TASK DIRECTIONS → Rename "connector" to "joining" in the stretch from the line containing "Where should I click to: Point to the number" through the line containing "[x=364, y=897]", and return only that stretch with nothing else changed.

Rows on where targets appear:
--- begin ---

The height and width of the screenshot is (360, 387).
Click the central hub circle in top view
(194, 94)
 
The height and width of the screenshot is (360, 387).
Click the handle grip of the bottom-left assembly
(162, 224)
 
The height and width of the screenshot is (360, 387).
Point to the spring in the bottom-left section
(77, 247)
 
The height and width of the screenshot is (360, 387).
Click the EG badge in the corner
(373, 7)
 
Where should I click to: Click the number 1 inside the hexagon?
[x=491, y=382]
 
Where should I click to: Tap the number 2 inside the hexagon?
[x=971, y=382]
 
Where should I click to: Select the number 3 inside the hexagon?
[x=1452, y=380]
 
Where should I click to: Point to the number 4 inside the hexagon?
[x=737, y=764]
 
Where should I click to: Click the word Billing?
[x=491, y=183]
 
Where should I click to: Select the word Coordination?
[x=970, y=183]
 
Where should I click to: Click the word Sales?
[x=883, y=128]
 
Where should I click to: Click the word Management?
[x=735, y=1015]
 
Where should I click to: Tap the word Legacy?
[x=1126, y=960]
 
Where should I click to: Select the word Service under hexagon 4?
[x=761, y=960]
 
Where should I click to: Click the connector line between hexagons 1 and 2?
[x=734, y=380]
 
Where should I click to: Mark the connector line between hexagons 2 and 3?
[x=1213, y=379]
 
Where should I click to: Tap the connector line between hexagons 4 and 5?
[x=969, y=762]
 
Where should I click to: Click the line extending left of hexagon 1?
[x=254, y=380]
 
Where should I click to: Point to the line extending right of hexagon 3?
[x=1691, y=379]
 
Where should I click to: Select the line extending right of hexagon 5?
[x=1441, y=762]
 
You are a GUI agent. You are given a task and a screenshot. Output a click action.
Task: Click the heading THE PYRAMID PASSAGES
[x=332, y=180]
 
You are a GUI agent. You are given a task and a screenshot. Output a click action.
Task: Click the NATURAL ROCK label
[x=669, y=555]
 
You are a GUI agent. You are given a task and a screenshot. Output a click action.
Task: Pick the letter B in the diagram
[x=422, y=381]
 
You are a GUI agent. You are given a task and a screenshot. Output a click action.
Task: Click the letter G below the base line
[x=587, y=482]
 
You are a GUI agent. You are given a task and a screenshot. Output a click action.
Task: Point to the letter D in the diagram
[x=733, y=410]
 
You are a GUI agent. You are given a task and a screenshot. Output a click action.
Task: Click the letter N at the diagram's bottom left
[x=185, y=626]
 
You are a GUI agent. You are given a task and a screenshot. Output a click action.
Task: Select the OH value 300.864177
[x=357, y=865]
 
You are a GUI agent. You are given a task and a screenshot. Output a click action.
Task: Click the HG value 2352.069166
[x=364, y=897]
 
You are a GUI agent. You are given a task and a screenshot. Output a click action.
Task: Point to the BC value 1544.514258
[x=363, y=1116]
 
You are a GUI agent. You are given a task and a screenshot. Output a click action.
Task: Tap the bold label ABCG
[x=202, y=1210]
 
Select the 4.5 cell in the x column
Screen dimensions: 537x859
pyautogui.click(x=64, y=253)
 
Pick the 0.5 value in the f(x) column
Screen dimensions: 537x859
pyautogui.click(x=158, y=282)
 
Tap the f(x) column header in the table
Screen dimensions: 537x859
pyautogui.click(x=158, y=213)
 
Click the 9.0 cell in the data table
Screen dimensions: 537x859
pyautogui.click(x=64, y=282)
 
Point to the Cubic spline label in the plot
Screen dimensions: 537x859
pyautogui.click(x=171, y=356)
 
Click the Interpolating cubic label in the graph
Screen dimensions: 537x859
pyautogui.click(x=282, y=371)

--- end ---

WRITTEN RESPONSE →
Where should I click to: Point to the number 4 inside the hexagon?
[x=737, y=764]
 
Where should I click to: Click the word Billing?
[x=491, y=183]
 
Where should I click to: Select the word Coordination?
[x=970, y=183]
 
Where should I click to: Click the word Sales?
[x=883, y=128]
 
Where should I click to: Click the word Management?
[x=735, y=1015]
 
Where should I click to: Tap the word Legacy?
[x=1126, y=960]
 
Where should I click to: Select the word Service under hexagon 4?
[x=761, y=960]
 
Where should I click to: Click the joining line between hexagons 1 and 2?
[x=734, y=380]
 
Where should I click to: Mark the joining line between hexagons 2 and 3?
[x=1213, y=379]
 
Where should I click to: Tap the joining line between hexagons 4 and 5?
[x=969, y=762]
 
Where should I click to: Click the line extending left of hexagon 1?
[x=254, y=380]
 
Where should I click to: Point to the line extending right of hexagon 3?
[x=1691, y=379]
 
Where should I click to: Select the line extending right of hexagon 5?
[x=1441, y=762]
 
You are a GUI agent. You are given a task and a screenshot. Output a click action.
Task: Click the heading THE PYRAMID PASSAGES
[x=332, y=180]
 
You are a GUI agent. You are given a task and a screenshot. Output a click action.
Task: Click the NATURAL ROCK label
[x=669, y=555]
 
You are a GUI agent. You are given a task and a screenshot. Output a click action.
Task: Pick the letter B in the diagram
[x=422, y=381]
 
You are a GUI agent. You are given a task and a screenshot. Output a click action.
Task: Click the letter G below the base line
[x=587, y=482]
 
You are a GUI agent. You are given a task and a screenshot. Output a click action.
Task: Point to the letter D in the diagram
[x=733, y=410]
 
You are a GUI agent. You are given a task and a screenshot. Output a click action.
Task: Click the letter N at the diagram's bottom left
[x=185, y=626]
 
You are a GUI agent. You are given a task and a screenshot. Output a click action.
Task: Select the OH value 300.864177
[x=357, y=865]
 
You are a GUI agent. You are given a task and a screenshot. Output a click action.
Task: Click the HG value 2352.069166
[x=364, y=897]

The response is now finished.